TASK PROMPT
Please read the review of The Lab and answer: what does Edwards call the interdisciplinary researchers his proposed institutions would support?

EXCERPT TO READ

== Segment start ==

The Lab: Creativity and Culture

  • David Edwards
Harvard University Press: 2010. 224 pp. $22.95 9780674057197 | ISBN: 978-0-6740-5719-7

>Biomedical engineer David Edwards is regarded as an innovation guru. His various achievements include bringing to the market new ways to deliver drugs to the lungs, as well as setting up Le Laboratoire, a forward-looking institution in Paris that seeks to harness the creativity of science and art (see Nature 449, 789; 2007). His growing empire of labs, galleries and non-profit organizations stretches from Paris to Cape Town to Cambridge, Massachusetts, where he lectures at Harvard University.

His latest book, The Lab, calls for a new breed of small, flexible institutions to support interdisciplinary researchers whom Edwards calls “artscientists”. Motivated by curiosity and passion, such researchers make unexpected discoveries that blur the conventional lines between science, business and art. Rather than prescribing the details of how such a lab should function, Edwards offers examples from his own experience: ingenious humanitarian projects, culinary novelties and science-based art installations.

== Segment end ==

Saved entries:
== Segment start ==

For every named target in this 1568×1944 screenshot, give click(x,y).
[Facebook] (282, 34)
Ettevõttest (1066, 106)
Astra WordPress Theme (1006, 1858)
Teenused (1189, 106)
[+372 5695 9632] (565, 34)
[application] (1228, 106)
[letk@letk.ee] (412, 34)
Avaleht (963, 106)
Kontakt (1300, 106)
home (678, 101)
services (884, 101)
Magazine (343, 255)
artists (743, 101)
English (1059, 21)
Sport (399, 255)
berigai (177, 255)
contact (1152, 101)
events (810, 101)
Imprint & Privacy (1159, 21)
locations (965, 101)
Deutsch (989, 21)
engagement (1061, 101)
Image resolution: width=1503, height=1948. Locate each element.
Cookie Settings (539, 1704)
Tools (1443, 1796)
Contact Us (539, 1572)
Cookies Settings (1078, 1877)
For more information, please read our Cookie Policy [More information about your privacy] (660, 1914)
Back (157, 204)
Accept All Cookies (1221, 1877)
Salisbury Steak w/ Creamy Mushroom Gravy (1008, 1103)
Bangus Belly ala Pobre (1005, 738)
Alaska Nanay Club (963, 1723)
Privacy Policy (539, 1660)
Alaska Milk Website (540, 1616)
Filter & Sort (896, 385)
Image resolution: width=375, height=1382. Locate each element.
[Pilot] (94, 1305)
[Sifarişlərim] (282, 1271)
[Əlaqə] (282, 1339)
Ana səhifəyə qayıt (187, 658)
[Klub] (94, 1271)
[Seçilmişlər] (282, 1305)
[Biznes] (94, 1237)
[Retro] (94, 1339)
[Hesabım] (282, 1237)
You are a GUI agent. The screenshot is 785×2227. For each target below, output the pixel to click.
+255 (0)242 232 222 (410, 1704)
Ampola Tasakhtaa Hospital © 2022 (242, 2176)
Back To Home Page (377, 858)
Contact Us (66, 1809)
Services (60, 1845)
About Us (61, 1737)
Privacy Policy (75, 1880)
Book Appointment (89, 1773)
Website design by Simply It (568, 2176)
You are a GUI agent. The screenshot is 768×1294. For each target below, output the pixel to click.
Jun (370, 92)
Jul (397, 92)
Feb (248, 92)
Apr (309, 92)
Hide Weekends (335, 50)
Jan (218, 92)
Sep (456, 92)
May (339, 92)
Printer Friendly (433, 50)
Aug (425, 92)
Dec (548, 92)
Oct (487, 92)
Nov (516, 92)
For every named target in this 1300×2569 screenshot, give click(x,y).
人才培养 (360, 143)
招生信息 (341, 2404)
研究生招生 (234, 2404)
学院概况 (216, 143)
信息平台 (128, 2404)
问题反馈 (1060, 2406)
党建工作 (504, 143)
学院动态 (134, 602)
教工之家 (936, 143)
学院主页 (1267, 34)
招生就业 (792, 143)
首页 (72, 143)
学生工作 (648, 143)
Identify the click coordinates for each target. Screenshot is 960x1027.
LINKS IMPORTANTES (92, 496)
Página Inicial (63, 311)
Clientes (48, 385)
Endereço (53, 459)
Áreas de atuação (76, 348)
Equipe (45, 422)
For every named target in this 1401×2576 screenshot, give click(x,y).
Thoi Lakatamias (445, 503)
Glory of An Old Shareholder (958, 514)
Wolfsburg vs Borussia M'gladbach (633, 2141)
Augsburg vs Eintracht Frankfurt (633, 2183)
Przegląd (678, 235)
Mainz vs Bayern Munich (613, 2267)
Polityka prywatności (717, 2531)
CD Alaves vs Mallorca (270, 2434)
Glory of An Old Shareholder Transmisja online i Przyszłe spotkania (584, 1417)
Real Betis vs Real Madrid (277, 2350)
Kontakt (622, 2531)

== Segment end ==

RESPONSE BOX
He calls them "artscientists."